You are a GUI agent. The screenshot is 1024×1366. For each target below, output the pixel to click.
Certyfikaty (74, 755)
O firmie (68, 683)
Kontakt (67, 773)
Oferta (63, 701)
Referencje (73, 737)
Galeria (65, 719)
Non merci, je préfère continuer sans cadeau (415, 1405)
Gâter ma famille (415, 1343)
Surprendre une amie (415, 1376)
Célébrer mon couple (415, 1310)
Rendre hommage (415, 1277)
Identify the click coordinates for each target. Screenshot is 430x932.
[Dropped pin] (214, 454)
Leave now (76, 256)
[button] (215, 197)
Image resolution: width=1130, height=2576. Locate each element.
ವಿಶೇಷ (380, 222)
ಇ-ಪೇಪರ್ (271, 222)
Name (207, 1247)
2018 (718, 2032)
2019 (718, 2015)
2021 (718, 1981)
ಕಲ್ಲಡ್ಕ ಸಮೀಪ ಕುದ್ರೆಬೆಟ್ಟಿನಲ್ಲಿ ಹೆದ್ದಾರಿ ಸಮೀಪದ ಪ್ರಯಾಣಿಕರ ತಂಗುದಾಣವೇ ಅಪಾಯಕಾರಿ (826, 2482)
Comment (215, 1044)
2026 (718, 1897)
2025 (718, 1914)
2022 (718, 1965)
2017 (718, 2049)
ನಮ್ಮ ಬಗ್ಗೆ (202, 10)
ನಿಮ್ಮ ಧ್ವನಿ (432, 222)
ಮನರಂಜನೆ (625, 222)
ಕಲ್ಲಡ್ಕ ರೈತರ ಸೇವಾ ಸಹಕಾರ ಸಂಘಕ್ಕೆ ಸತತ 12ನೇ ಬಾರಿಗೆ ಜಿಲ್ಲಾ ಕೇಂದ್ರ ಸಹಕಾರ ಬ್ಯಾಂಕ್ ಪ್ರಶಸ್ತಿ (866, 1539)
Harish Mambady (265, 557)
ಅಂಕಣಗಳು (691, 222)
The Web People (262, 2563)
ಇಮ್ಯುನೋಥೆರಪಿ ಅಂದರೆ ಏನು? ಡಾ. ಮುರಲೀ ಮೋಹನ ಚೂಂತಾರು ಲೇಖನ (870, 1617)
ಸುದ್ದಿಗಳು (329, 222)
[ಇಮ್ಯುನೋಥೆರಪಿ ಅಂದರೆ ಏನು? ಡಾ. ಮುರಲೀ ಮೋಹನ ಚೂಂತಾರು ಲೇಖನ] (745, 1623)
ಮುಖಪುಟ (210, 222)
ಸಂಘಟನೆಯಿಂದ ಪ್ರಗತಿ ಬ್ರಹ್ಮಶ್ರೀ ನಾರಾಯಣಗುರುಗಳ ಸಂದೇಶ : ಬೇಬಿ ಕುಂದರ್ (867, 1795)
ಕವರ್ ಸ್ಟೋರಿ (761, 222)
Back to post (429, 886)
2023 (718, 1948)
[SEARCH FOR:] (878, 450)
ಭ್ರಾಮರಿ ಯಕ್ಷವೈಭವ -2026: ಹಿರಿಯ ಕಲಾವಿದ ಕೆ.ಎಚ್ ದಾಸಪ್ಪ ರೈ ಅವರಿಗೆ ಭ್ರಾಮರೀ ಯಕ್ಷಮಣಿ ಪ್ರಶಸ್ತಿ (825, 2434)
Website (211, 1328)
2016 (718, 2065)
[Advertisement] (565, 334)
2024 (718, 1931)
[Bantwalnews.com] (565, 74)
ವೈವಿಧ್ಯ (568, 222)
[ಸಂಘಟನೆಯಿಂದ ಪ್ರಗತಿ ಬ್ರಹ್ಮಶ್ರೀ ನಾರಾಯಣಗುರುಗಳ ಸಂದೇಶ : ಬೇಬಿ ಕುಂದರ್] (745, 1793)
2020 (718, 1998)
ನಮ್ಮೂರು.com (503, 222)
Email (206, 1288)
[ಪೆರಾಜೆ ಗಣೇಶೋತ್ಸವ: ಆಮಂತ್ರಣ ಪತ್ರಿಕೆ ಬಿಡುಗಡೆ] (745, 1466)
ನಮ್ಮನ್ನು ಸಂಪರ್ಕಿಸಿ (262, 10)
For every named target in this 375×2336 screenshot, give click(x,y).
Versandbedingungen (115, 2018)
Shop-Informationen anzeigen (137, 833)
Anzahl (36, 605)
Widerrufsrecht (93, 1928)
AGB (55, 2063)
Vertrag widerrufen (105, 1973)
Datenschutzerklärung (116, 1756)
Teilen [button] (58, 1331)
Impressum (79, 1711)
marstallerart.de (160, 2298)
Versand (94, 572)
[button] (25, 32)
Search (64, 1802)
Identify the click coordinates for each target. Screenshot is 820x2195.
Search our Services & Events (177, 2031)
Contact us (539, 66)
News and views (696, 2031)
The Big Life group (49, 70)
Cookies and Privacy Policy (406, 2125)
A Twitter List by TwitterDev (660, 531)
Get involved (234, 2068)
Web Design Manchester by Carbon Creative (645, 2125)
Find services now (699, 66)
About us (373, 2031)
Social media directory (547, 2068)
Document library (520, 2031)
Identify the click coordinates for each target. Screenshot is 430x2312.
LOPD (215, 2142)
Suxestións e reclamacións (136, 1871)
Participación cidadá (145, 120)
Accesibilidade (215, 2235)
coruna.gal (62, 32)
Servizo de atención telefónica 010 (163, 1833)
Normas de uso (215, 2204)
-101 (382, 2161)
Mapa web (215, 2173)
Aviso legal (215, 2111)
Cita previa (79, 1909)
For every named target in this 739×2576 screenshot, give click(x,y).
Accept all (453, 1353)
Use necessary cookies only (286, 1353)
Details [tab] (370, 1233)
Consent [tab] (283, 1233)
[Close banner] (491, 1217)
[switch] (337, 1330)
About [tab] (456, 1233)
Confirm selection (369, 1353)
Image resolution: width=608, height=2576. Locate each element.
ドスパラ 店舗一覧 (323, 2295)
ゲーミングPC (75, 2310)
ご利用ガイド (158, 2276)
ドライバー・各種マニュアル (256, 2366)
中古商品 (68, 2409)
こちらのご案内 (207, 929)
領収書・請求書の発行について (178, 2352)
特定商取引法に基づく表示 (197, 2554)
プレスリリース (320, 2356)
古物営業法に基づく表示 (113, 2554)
==*==
_EXERCISE:_ Every entry must be given again exactly as it reads.

_RESPONSE BELOW:_
You are a GUI agent. The screenshot is 1024×1366. For each target below, output the pixel to click.
Certyfikaty (74, 755)
O firmie (68, 683)
Kontakt (67, 773)
Oferta (63, 701)
Referencje (73, 737)
Galeria (65, 719)
Non merci, je préfère continuer sans cadeau (415, 1405)
Gâter ma famille (415, 1343)
Surprendre une amie (415, 1376)
Célébrer mon couple (415, 1310)
Rendre hommage (415, 1277)
Identify the click coordinates for each target. Screenshot is 430x932.
[Dropped pin] (214, 454)
Leave now (76, 256)
[button] (215, 197)
Image resolution: width=1130, height=2576. Locate each element.
ವಿಶೇಷ (380, 222)
ಇ-ಪೇಪರ್ (271, 222)
Name (207, 1247)
2018 (718, 2032)
2019 (718, 2015)
2021 (718, 1981)
ಕಲ್ಲಡ್ಕ ಸಮೀಪ ಕುದ್ರೆಬೆಟ್ಟಿನಲ್ಲಿ ಹೆದ್ದಾರಿ ಸಮೀಪದ ಪ್ರಯಾಣಿಕರ ತಂಗುದಾಣವೇ ಅಪಾಯಕಾರಿ (826, 2482)
Comment (215, 1044)
2026 (718, 1897)
2025 (718, 1914)
2022 (718, 1965)
2017 (718, 2049)
ನಮ್ಮ ಬಗ್ಗೆ (202, 10)
ನಿಮ್ಮ ಧ್ವನಿ (432, 222)
ಮನರಂಜನೆ (625, 222)
ಕಲ್ಲಡ್ಕ ರೈತರ ಸೇವಾ ಸಹಕಾರ ಸಂಘಕ್ಕೆ ಸತತ 12ನೇ ಬಾರಿಗೆ ಜಿಲ್ಲಾ ಕೇಂದ್ರ ಸಹಕಾರ ಬ್ಯಾಂಕ್ ಪ್ರಶಸ್ತಿ (866, 1539)
Harish Mambady (265, 557)
ಅಂಕಣಗಳು (691, 222)
The Web People (262, 2563)
ಇಮ್ಯುನೋಥೆರಪಿ ಅಂದರೆ ಏನು? ಡಾ. ಮುರಲೀ ಮೋಹನ ಚೂಂತಾರು ಲೇಖನ (870, 1617)
ಸುದ್ದಿಗಳು (329, 222)
[ಇಮ್ಯುನೋಥೆರಪಿ ಅಂದರೆ ಏನು? ಡಾ. ಮುರಲೀ ಮೋಹನ ಚೂಂತಾರು ಲೇಖನ] (745, 1623)
ಮುಖಪುಟ (210, 222)
ಸಂಘಟನೆಯಿಂದ ಪ್ರಗತಿ ಬ್ರಹ್ಮಶ್ರೀ ನಾರಾಯಣಗುರುಗಳ ಸಂದೇಶ : ಬೇಬಿ ಕುಂದರ್ (867, 1795)
ಕವರ್ ಸ್ಟೋರಿ (761, 222)
Back to post (429, 886)
2023 (718, 1948)
[SEARCH FOR:] (878, 450)
ಭ್ರಾಮರಿ ಯಕ್ಷವೈಭವ -2026: ಹಿರಿಯ ಕಲಾವಿದ ಕೆ.ಎಚ್ ದಾಸಪ್ಪ ರೈ ಅವರಿಗೆ ಭ್ರಾಮರೀ ಯಕ್ಷಮಣಿ ಪ್ರಶಸ್ತಿ (825, 2434)
Website (211, 1328)
2016 (718, 2065)
[Advertisement] (565, 334)
2024 (718, 1931)
[Bantwalnews.com] (565, 74)
ವೈವಿಧ್ಯ (568, 222)
[ಸಂಘಟನೆಯಿಂದ ಪ್ರಗತಿ ಬ್ರಹ್ಮಶ್ರೀ ನಾರಾಯಣಗುರುಗಳ ಸಂದೇಶ : ಬೇಬಿ ಕುಂದರ್] (745, 1793)
2020 (718, 1998)
ನಮ್ಮೂರು.com (503, 222)
Email (206, 1288)
[ಪೆರಾಜೆ ಗಣೇಶೋತ್ಸವ: ಆಮಂತ್ರಣ ಪತ್ರಿಕೆ ಬಿಡುಗಡೆ] (745, 1466)
ನಮ್ಮನ್ನು ಸಂಪರ್ಕಿಸಿ (262, 10)
For every named target in this 375×2336 screenshot, give click(x,y).
Versandbedingungen (115, 2018)
Shop-Informationen anzeigen (137, 833)
Anzahl (36, 605)
Widerrufsrecht (93, 1928)
AGB (55, 2063)
Vertrag widerrufen (105, 1973)
Datenschutzerklärung (116, 1756)
Teilen [button] (58, 1331)
Impressum (79, 1711)
marstallerart.de (160, 2298)
Versand (94, 572)
[button] (25, 32)
Search (64, 1802)
Identify the click coordinates for each target. Screenshot is 820x2195.
Search our Services & Events (177, 2031)
Contact us (539, 66)
News and views (696, 2031)
The Big Life group (49, 70)
Cookies and Privacy Policy (406, 2125)
A Twitter List by TwitterDev (660, 531)
Get involved (234, 2068)
Web Design Manchester by Carbon Creative (645, 2125)
Find services now (699, 66)
About us (373, 2031)
Social media directory (547, 2068)
Document library (520, 2031)
Identify the click coordinates for each target. Screenshot is 430x2312.
LOPD (215, 2142)
Suxestións e reclamacións (136, 1871)
Participación cidadá (145, 120)
Accesibilidade (215, 2235)
coruna.gal (62, 32)
Servizo de atención telefónica 010 (163, 1833)
Normas de uso (215, 2204)
-101 (382, 2161)
Mapa web (215, 2173)
Aviso legal (215, 2111)
Cita previa (79, 1909)
For every named target in this 739×2576 screenshot, give click(x,y).
Accept all (453, 1353)
Use necessary cookies only (286, 1353)
Details [tab] (370, 1233)
Consent [tab] (283, 1233)
[Close banner] (491, 1217)
[switch] (337, 1330)
About [tab] (456, 1233)
Confirm selection (369, 1353)
Image resolution: width=608, height=2576. Locate each element.
ドスパラ 店舗一覧 (323, 2295)
ゲーミングPC (75, 2310)
ご利用ガイド (158, 2276)
ドライバー・各種マニュアル (256, 2366)
中古商品 (68, 2409)
こちらのご案内 (207, 929)
領収書・請求書の発行について (178, 2352)
特定商取引法に基づく表示 (197, 2554)
プレスリリース (320, 2356)
古物営業法に基づく表示 (113, 2554)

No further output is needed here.